_WHAT IS NEEDED_.
Only the lines from the one that contains "Click the 干燥时间 column header" through the last line of the data below should be duplicated, exactly and without pictures.

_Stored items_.
_ _ _

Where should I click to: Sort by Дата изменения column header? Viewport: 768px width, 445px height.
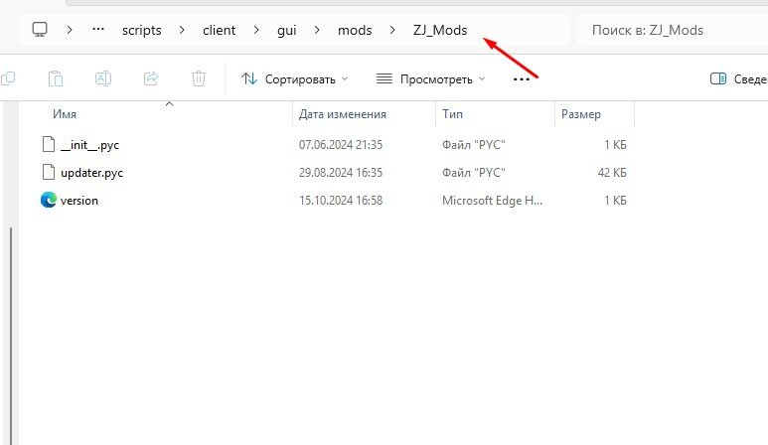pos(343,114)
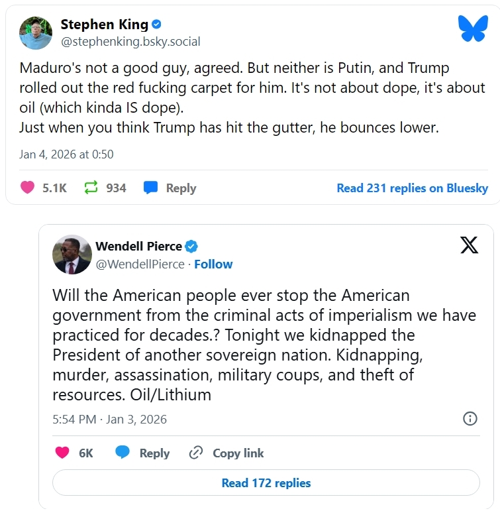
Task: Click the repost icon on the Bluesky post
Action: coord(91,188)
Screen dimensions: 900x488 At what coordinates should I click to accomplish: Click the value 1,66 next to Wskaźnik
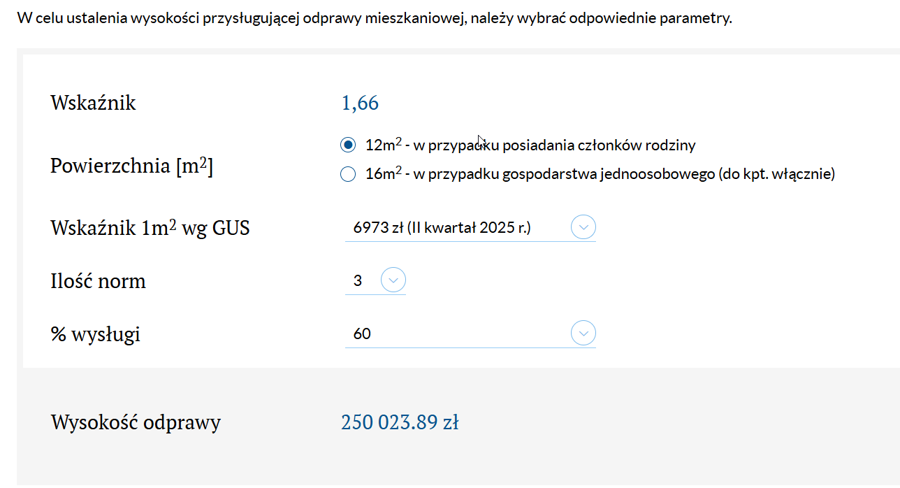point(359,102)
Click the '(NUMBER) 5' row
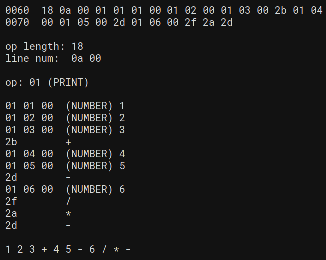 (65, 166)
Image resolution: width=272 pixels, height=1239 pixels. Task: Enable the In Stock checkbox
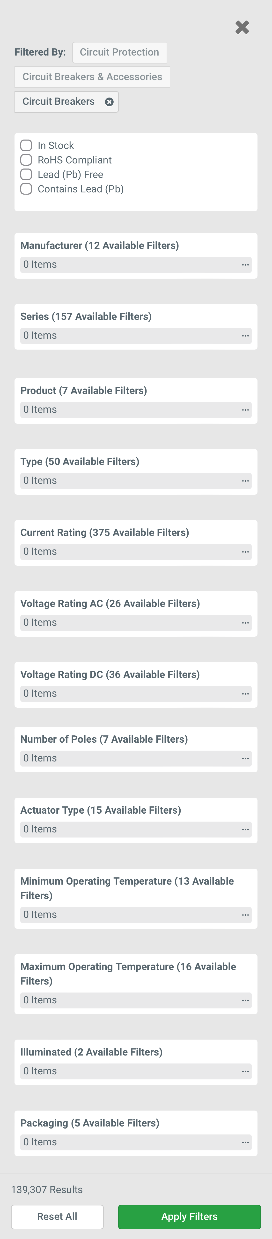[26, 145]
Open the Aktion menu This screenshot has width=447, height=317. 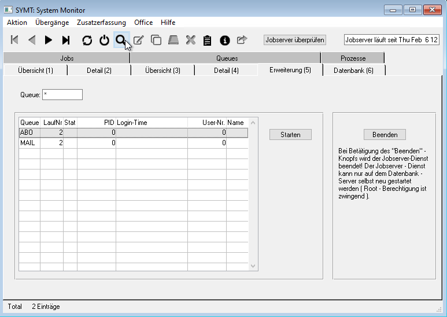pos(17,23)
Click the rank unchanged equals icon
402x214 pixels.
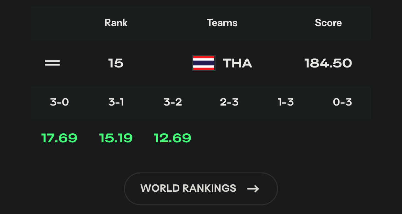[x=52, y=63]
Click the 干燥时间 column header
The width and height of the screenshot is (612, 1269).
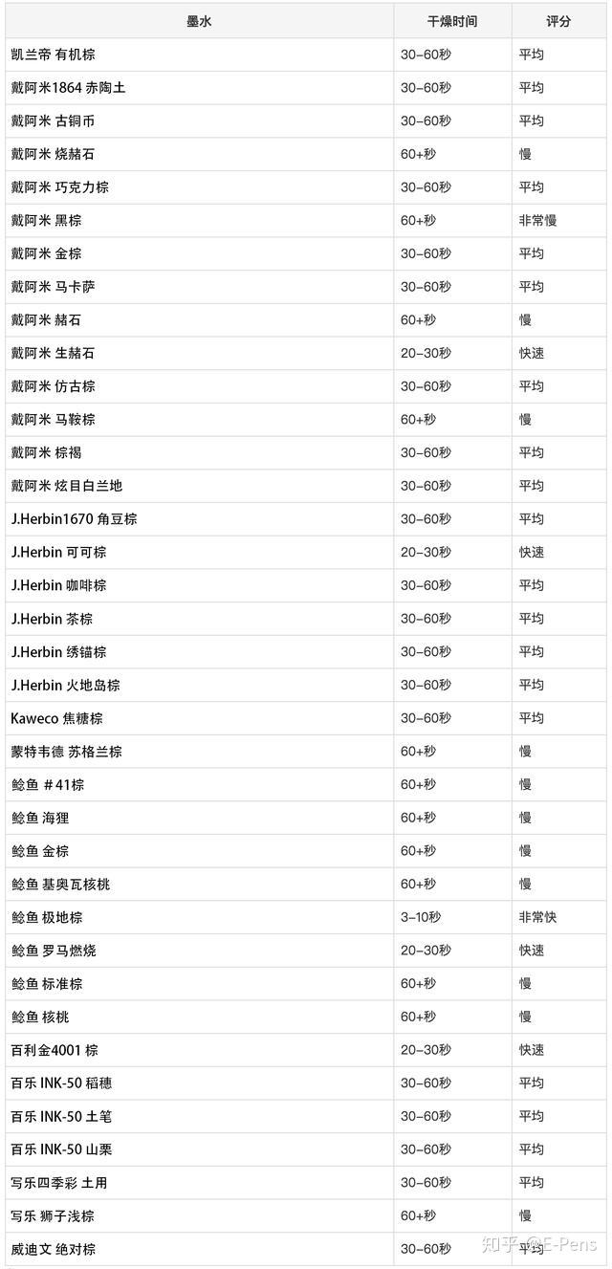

_ _ _

_RESULT OF THIS TASK_.
Click the 干燥时间 column header
The width and height of the screenshot is (612, 1269).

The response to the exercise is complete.